UNITED STATES DISTRICT COURT EASTERN DISTRICT OF PENNSYLVANIA


January 11, 1950

MONEY
v.
WALLIN et al.

The opinion of the court was delivered by: CLARY

Plaintiff, Fred B. Money, obtained employment at the Philadelphia Navy Yard in 1932 as 'Foreman Mechanic Forge Shop' and remained in continuous employ until January 25, 1944, at which time he was 'Master Mechanic Forge Shop'. His Civil Service classification at that time was Group IVa supervisory. On January 25, 1944 he was suspended by the Commandant of the Philadelphia Navy Yard, and on February 1, 1944 was served with written charges relating to possible disciplinary action which embodied an oral presentment made to him on January 25th. On February 4, 1944 he made written answer to the charges together with accompanying affidavits, and on February 5, 1944 pursuant to applicable law, Navy Department regulations, and Civil Service regulations, the Commandant recommended to the Secretary of the Navy that he be discharged.
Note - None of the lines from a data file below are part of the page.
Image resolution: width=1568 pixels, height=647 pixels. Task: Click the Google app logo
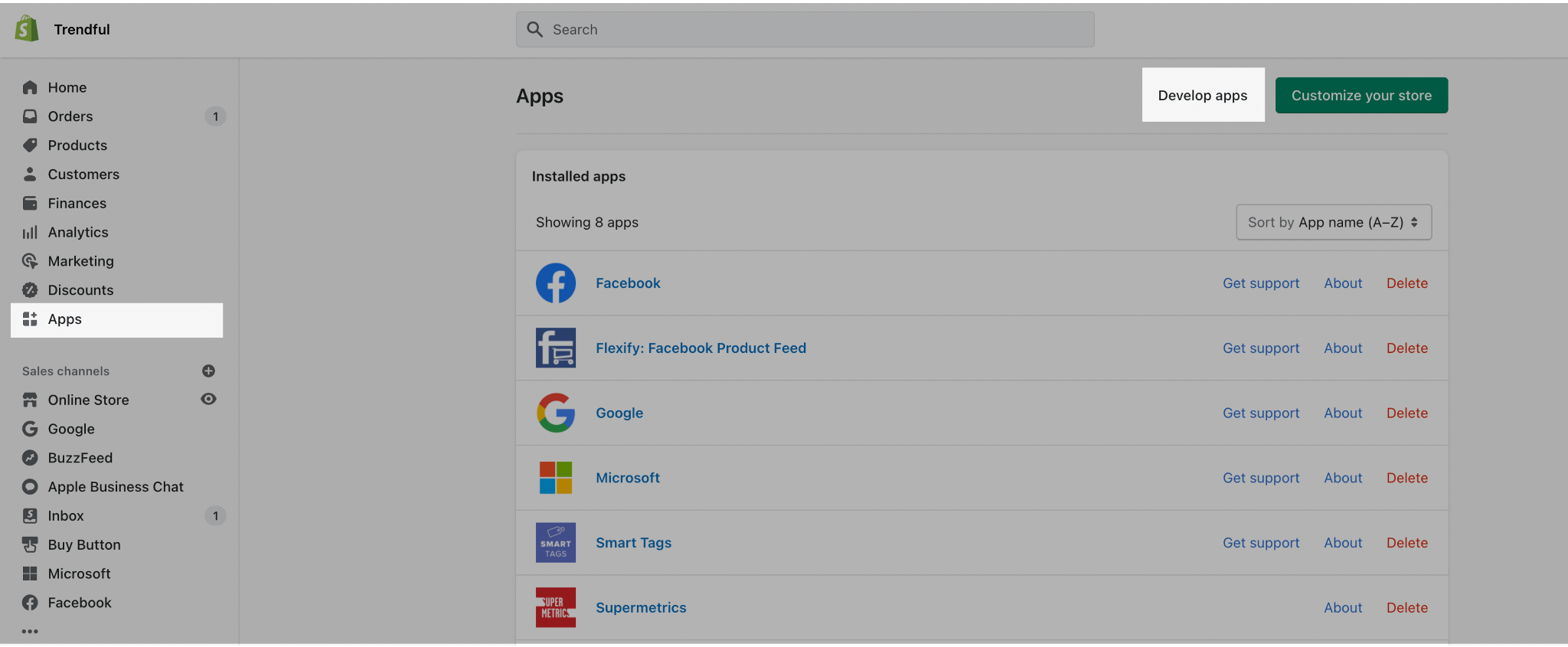[556, 413]
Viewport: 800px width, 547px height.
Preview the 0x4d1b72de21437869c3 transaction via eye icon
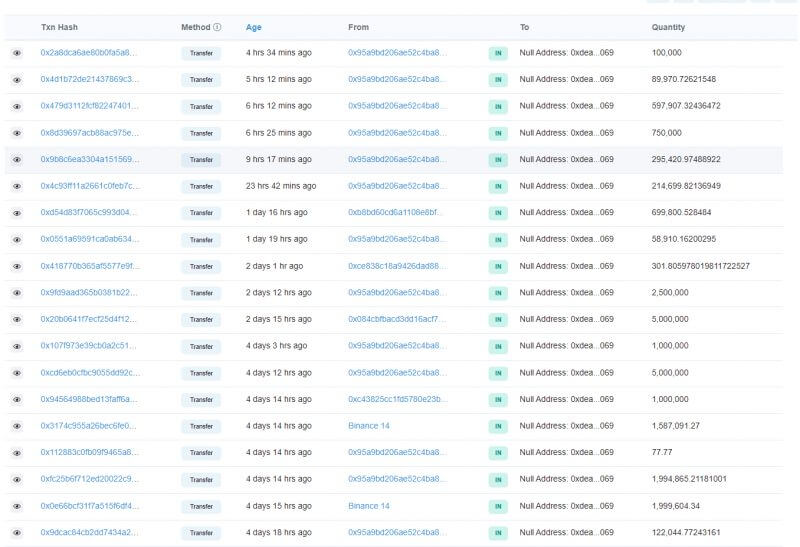(x=17, y=80)
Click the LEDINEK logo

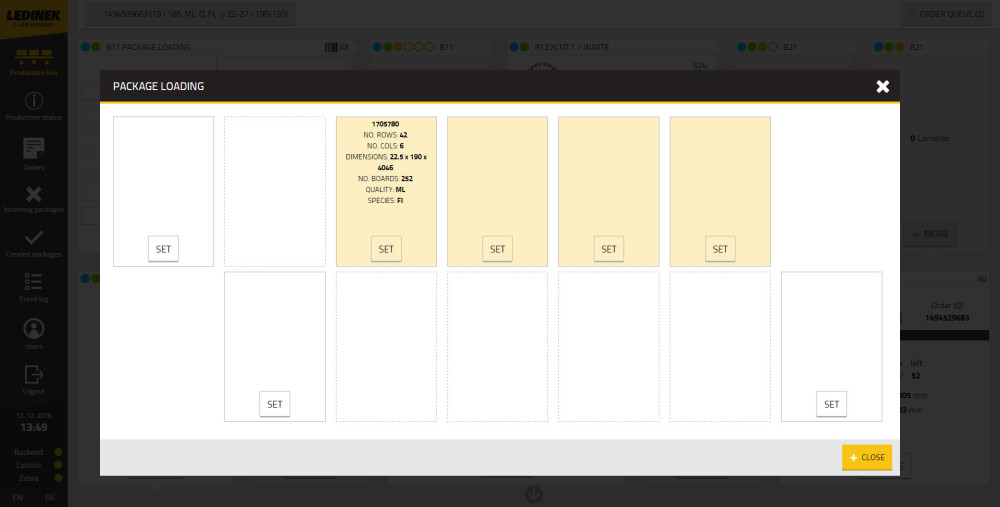coord(34,16)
On April 18, 1944, Ralph A. Bard, Assistant Secretary of the Navy, signed an order of discharge which was personally presented to plaintiff on the 28th day of April, 1944. Because of the accumulated leave privileges his actual separation from the Government payroll occurred on August 2, 1944. Plaintiff herein endeavored to obtain a review of his case and reinstatement in his position and, being unsuccessful in his attempts, on the 17th day of March, 1947 filed this action based specifically upon the Civil Service Act of 1912, 37 Stat. 555, 5 U.S.C.A. § 652. In this action plaintiff asks the Court to determine and direct and grant the following:

First: That the defendants be directed to submit to the plaintiff the full and complete record relating to his suspension and discharge in the year 1944.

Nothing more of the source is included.